Joe Kinzelman’s e13 Workshop Builds OTR

Rhinegeist Brewery and other local restaurants and bars wouldn’t look the same without Joe Kinzelman’s contemporary designs.
639

Photograph by Jeremy Kramer

What do Rhinegeist Brewery’s rooftop bar, Sartre’s tables, Revolution Rotisserie & Bar’s patio fence, The Birch’s wine shelving, and Cheapside Café’s interior have in common? Joe Kinzelman helped design and build them. The 32-year-old is the brains behind e13 Workshop, a local design-build firm focused on clean, contemporary designs made from quality materials.

Photograph by Jeremy Kramer

Kinzelman says e13 happened organically. In 2011, a year after he earned an architecture degree from UC, he and his college buddies/roommates, Travis Hope and Ryan Ball, got into sewing. “We were going around junkyards and pulling out old airbags from cars and making bags,” Kinzelman says. They called it the Air Bag. “We’d wake up in the morning and sew bags in the living room. We weren’t pricing things appropriately, so we didn’t make any money.” They were also a “pain in the ass to make,” he says. In 2012, the trio moved business operations from their living room on East 13th Street (hence e13) to a shared warehouse space in Lower Price Hill on West Eighth Street, where they worked alongside DPMT 7, a collective of architects, including Kinzelman’s mentor and UC professor, Vincent Sansalone. Eventually, e13 began taking on bigger, architectural projects, like building dining room tables. In 2014, Hope and Ball left e13. (Both now work at architecture firms in New York; Ball also teaches architecture at Syracuse University.)
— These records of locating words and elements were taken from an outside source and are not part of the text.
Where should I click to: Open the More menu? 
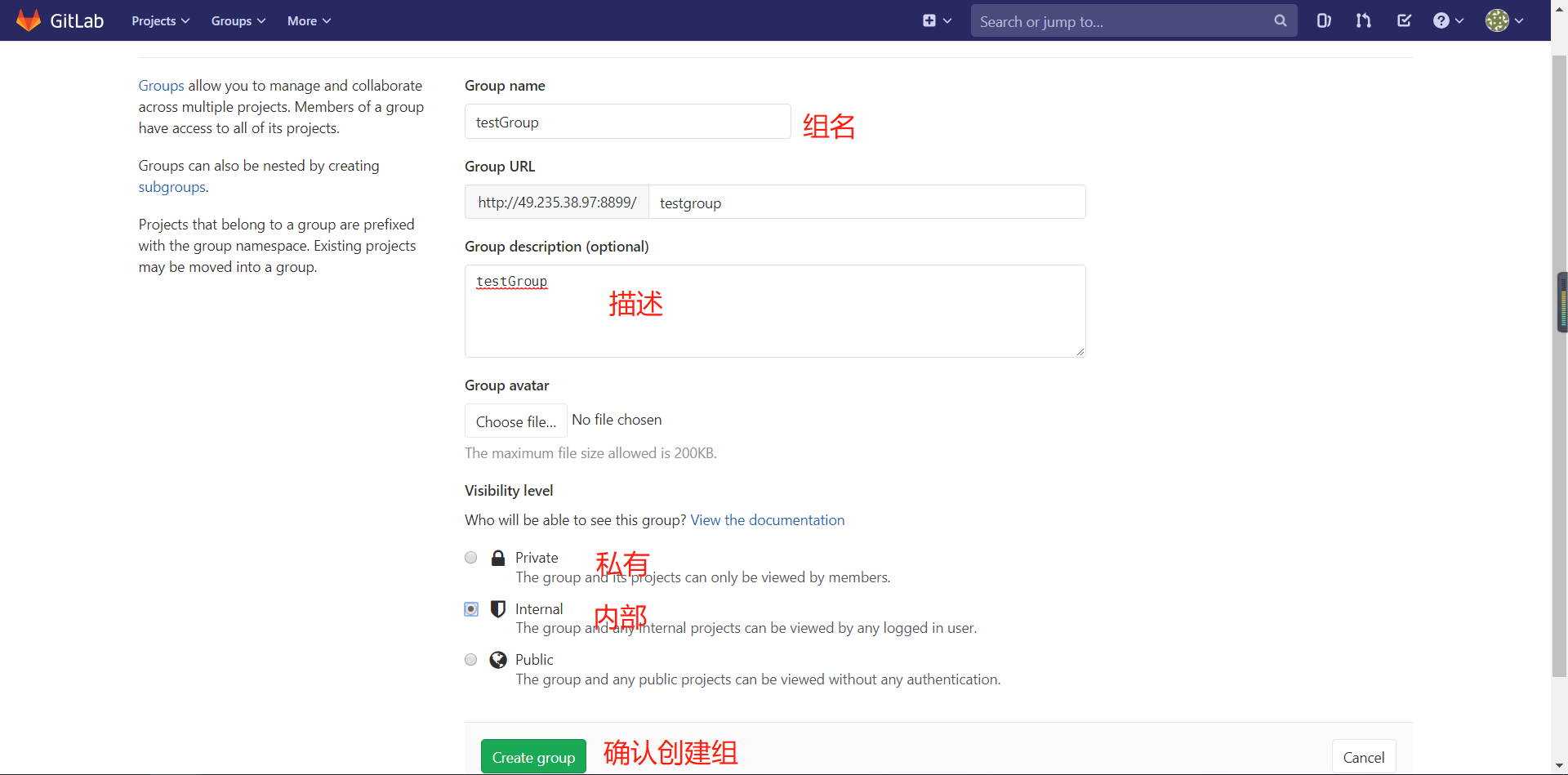click(x=307, y=20)
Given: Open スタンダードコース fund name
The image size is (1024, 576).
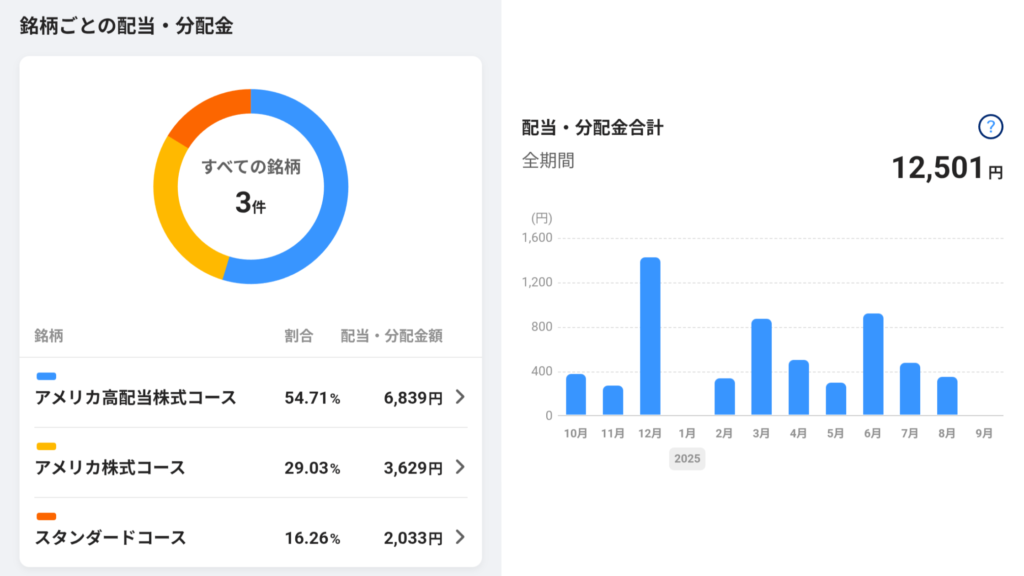Looking at the screenshot, I should point(110,538).
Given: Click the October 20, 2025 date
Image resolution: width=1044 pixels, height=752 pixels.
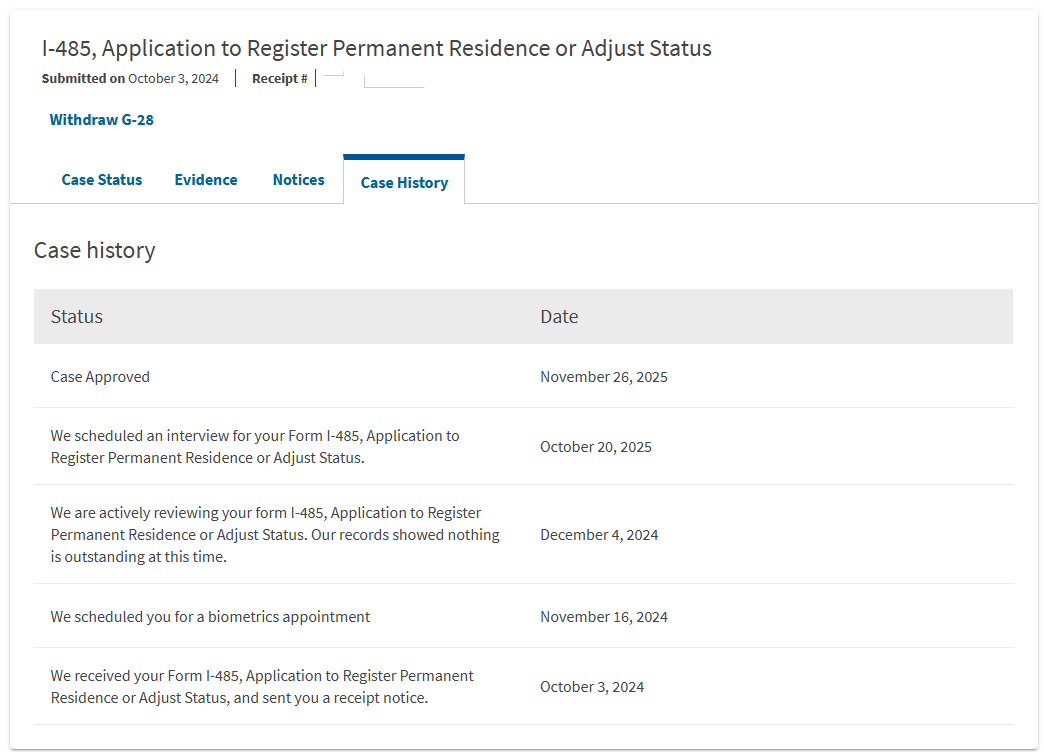Looking at the screenshot, I should click(x=596, y=447).
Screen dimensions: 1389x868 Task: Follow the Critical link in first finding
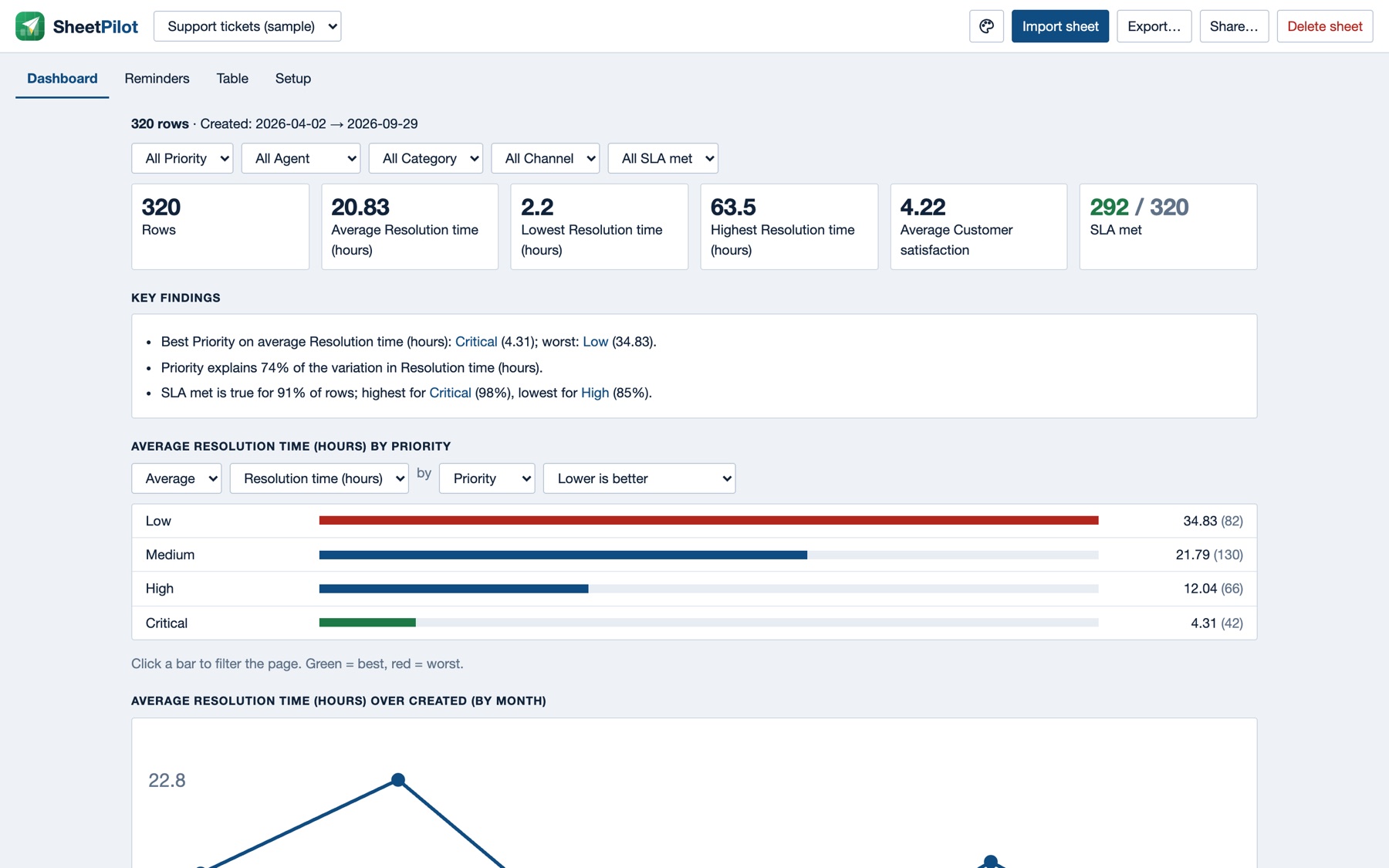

That’s when Kinzelman met Bryant Goulding, Rhinegeist’s cofounder and vice president. Goulding initially asked Kinzelman to help build a few benches for the brewery’s taproom, but as Rhinegeist grew, so did Kinzelman’s involvement. He helped design and build the taproom’s tables and bars, the event space bars, the rooftop bar, conference tables, and the GeistHut—the brewery’s booth for the Great American Beer Festival.

In March 2017, Rhinegeist hired Kinzelman full-time, which has provided e13 more stability, he says. He’s currently working with Rhinegeist’s graphic design and sales teams on a permanent retail display for grocery and liquor stores.

Since 2014, Kinzelman, who’s mostly self-taught and now occupies his own space in the West Eighth warehouse, has built various features at local restaurants and bars, while continuing client projects like tables and bed frames. He and his long-time girlfriend are buying a house, too, and there are a “lot of plans” to fix it up.